不过,我们在近期漏洞收集工作中,发现有一位白帽在渗透过程中存在违规行为,对新东方业务造成严重影响。
现通报一起白帽专家严重违规事件:
白帽子X***在进行漏洞测试时,未按照《新东方SRC漏洞收集范围及评级标准V3.0》的相关规定进行漏洞挖掘和验证,导致业务稳定性受到严重影响。根据《新东方SRC漏洞收集范围及评级标准V3.0》的规定,取消该白帽本次所提交漏洞的全部奖励,并对白帽子X***提出严重警告。望广大白帽专家重视测试尺度,合理测试。
安全渗透,挖洞有度。XDFSRC向各位师傅重申白帽子漏洞挖掘规范,请各位白帽师傅们严格遵守渗透规范,避免类似的违规事件。
(1)威胁报告禁止保存在互联网开放的云服务中(包括但不限于云盘、云笔记等),因漏洞报告内容保存于云服务导致的漏洞泄露风险一经确认,当前报告不计分;
(2)威胁报告提交后在未修复前,主动公开的报告不计分;
(3)报告者在进行渗透测试时,如在线上对业务做增删改操作时,请勿直接对正常用户数据做操作,数据添加请在标题或明显字段增加【安全测试】字样,以便于XDFSRC和业务方识别数据真实性;
(4)注入漏洞,只要证明可以读取数据就行,严禁读取表内数据。对于UPDATE、DELETE、INSERT 等注入类型,不允许使用自动化工具进行测试。
(5)越权漏洞,越权读取的时候,能读取到的真实数据不超过5组,严禁进行批量读取。帐号可注册的情况下,只允许用自己的2个帐号验证漏洞效果,不要涉及线上正常用户的帐号,越权增删改,请使用自己测试帐号进行。
(6)帐号不可注册的情况下,如果获取到该系统的账密并验证成功,如需进一步安全测试,请咨询管理员得到同意后进行测试。
(7)存储xss漏洞,正确的方法是插入不影响他人的测试payload,严禁弹窗,推荐使用console.log,再通过自己的另一个帐号进行验证,提供截图证明。对于盲打类xss,仅允许外带domain信息。所有xss测试,测试之后需删除插入数据,如不能删除,请在漏洞报告中备注插入点。
(8)SQL注入测试过程中,证明危害即可,获取十条以上数据者追究更加数据情况做出相应处理(取消奖励同时新东方保留采取进一步法律行动的权利)。禁止使用延时函数,而对业务造成影响
(9)除特别获准的情况下,严禁与漏洞无关的社工,严禁进行内网渗透。
(10)禁止进行可能引起业务异常运行的测试,例如:IIS的拒绝服务等可导致拒绝服务的漏洞测试以及DDOS攻击。

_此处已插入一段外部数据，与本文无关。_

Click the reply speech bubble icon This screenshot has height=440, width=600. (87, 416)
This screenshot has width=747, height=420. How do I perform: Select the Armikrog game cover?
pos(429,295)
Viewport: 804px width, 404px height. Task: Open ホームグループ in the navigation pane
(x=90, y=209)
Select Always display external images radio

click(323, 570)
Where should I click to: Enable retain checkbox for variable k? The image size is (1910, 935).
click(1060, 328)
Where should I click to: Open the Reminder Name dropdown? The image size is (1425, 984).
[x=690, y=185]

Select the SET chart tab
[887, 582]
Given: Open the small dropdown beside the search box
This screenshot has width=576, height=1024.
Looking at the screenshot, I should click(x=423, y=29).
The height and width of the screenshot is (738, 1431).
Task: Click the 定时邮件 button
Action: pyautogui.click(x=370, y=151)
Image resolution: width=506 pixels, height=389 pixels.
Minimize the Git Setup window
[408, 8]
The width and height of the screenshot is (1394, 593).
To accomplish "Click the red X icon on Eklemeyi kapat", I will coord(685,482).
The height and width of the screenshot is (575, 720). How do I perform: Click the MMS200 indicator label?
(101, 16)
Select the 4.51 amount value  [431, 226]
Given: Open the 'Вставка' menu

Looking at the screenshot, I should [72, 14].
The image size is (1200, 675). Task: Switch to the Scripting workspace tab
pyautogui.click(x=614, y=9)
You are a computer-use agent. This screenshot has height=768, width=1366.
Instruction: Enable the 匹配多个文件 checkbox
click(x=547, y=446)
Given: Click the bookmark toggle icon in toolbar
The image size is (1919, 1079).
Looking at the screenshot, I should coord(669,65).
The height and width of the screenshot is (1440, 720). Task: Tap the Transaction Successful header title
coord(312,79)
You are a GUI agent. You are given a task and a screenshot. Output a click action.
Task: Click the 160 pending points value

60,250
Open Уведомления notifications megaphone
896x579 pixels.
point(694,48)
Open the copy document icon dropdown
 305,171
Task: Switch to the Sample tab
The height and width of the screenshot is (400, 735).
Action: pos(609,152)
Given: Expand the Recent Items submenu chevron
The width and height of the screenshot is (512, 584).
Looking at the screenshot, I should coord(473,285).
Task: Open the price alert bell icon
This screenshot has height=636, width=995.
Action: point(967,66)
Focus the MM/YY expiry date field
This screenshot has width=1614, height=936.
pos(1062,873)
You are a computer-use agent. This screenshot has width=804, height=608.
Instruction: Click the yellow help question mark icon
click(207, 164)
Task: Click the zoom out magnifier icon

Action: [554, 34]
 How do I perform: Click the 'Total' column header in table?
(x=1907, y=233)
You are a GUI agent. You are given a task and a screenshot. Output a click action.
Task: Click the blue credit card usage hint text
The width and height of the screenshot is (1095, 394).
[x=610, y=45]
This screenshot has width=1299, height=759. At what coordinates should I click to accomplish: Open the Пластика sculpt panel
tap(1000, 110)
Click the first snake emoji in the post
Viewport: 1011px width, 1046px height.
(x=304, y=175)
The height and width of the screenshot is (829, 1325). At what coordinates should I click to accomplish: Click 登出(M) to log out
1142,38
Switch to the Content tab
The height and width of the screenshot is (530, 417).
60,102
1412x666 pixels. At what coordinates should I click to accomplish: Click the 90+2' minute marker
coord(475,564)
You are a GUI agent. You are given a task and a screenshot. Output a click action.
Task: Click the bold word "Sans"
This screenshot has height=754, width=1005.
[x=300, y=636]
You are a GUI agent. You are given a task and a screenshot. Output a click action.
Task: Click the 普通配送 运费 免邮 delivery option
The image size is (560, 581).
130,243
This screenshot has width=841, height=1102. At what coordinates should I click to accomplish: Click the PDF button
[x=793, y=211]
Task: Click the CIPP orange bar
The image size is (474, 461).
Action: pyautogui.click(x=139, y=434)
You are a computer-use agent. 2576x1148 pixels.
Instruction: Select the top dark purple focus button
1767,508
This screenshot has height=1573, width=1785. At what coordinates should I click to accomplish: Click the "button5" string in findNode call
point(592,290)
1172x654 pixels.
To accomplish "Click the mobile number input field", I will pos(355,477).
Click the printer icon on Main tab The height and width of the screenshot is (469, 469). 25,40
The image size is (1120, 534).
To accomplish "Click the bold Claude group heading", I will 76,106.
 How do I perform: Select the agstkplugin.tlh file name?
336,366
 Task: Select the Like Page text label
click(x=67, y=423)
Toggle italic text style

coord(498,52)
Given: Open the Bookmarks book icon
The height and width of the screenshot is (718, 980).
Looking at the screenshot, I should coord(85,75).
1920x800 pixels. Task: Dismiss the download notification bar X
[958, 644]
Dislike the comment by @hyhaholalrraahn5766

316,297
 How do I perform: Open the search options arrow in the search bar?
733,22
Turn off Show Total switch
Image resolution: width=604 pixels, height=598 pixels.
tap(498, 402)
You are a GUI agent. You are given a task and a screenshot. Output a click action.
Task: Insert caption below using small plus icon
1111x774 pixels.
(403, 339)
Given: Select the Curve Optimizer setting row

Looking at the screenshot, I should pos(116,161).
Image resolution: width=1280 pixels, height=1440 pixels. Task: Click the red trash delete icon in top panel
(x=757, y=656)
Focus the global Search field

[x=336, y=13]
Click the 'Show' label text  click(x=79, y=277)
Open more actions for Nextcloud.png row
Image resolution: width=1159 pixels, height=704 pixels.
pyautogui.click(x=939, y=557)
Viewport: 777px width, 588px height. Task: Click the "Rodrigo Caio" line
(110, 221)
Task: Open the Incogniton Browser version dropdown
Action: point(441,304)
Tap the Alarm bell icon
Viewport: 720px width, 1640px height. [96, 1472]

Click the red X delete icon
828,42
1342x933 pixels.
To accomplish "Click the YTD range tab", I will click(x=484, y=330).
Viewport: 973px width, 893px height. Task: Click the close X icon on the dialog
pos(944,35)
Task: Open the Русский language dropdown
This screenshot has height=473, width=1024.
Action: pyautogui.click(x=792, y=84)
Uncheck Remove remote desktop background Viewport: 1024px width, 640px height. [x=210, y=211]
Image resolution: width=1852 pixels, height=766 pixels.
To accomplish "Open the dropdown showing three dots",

(11)禁止拖库、随意批量增删改他人信息,禁止可对服务稳定性造成影响的扫描、使用漏洞进行黑灰产行为等恶意行为。
(12)敏感信息的泄露会对用户、厂商及上报者都产生较大风险,禁止保存和传播和业务相关的敏感数据,包括但不限于业务服务器以及Github 等平台泄露的源代码、运营数据、用户资料等,若存在不知情的下载行为,需及时说明和删除。
(13)遵守《中华人民共和国网络安全法》的相关规定。禁止一切以漏洞测试为借口,利用安全漏洞进行破坏、损害用户利益的行为,包括但不限于威胁、恐吓SRC要公开漏洞或数据,请不要在任何情况下泄露漏洞测试过程中所获知的任何信息,漏洞信息对第三方披露请先联系SRC获得授权。新东方将对违法违规者保留采取进一步法律行动的权利。
SRC违规处置流程:
对于初次违规且影响较小的,给予警告;
对于二次违规或影响较大的,给予警告并扣除漏洞对应的所有奖励,公司将对违规违法者保留采取进一步法律行动的权利。
对于三次违规或情节恶劣的,扣除漏洞对应的所有奖励,永久封禁帐号,全网通报,联合公安机关进行调查取证处罚。
新东方广大用户的信息安全离不开白帽专家的共同守护,最后再次感谢白帽专家们在帮助提升系统和业务的安全性方面做出的不懈努力和贡献。
新东方SRC成立的初衷是与广大白帽一起为企业带来安全的增强,若违规测试导致业务稳定性和信息安全风险,反而会对企业安全造成伤害。此类行为若超过一定的界限,将会直面法律风险,造成SRC无法控制的后果。